The Polish minister, speaking before the European Parliament, warned that "Europe is in danger," and the breakdown of the euro zone would lead to a chain reaction leading to the breakup of the EU and ultimately to the return of war in Europe.
The Swiss USB bank had issued a similar prediction in a study that it published. The bank's study sought to persuade the EU countries that a bailout was actually the cheaper approach in comparison with what could happen in the event of a euro zone-EU meltdown.
The USB predicted mass unemployment way over and above the current high levels, the return of authoritarian government and even a slide into war. Today, unfortunately, USB doesn't look particularly good now that a rogue trader within the bank has saddled it with $2 billion of losses.
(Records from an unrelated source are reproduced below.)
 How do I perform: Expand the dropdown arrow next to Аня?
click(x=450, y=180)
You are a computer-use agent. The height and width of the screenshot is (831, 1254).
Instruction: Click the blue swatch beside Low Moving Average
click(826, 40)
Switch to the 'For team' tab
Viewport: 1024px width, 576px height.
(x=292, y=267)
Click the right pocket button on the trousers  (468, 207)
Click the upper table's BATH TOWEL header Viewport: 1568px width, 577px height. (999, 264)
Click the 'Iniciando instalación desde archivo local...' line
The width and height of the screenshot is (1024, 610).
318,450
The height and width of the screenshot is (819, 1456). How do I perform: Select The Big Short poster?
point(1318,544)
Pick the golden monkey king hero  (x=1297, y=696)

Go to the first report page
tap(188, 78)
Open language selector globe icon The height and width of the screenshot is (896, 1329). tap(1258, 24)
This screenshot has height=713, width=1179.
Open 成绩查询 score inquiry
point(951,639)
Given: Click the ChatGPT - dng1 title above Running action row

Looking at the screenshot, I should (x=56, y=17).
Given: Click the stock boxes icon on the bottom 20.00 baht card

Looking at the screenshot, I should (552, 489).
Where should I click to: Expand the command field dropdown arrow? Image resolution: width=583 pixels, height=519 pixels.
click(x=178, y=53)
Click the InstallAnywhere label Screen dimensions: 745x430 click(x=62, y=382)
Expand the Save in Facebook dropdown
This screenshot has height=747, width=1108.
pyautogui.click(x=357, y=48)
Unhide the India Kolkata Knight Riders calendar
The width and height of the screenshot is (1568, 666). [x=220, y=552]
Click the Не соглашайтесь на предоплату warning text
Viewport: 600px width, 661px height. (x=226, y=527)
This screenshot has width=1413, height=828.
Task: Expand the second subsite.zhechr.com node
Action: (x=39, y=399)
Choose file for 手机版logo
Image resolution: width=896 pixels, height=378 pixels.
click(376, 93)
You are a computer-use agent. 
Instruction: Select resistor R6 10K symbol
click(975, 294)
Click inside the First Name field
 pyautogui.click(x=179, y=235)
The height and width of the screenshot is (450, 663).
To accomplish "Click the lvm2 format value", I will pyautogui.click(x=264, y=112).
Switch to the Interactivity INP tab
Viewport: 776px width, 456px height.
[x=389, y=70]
The Polish minister did not rely on the USB study, but cited a meeting with an old acquaintance who predicted "war in the next 10 years," unless the euro zone and the EU emerged from the crisis. The gentleman reported his intention of seeking US green cards for his children in case they had to flee Europe.
The Rostowski speech aroused controversy in Poland. "This is the Mount Everest of irresponsibility”, claimed Law and Justice Party leader Jaroslaw Kaczynski. “The governing team, including Rostowski, has already created chaos in Poland. Now it is exported to Europe, causing Poland a lot of harm,” added Kaczynski.
The Democratic Left Alliance (SLD) demanded that information on EU’s financial situation should be presented in the lower house, claiming that Rostowski had no justification for making the threat.
Prime Minister Donald Tusk backed his finance minister's statement, calling it a “dramatic warning” for Europe.
The flare up between government and opposition on this and the issue of opening Poland's oil industry to Russian investment, is part of the run-up to the Polish elections next month in which Prime Minister Donald Tusk's Civic Platform Party is heavily favored to win.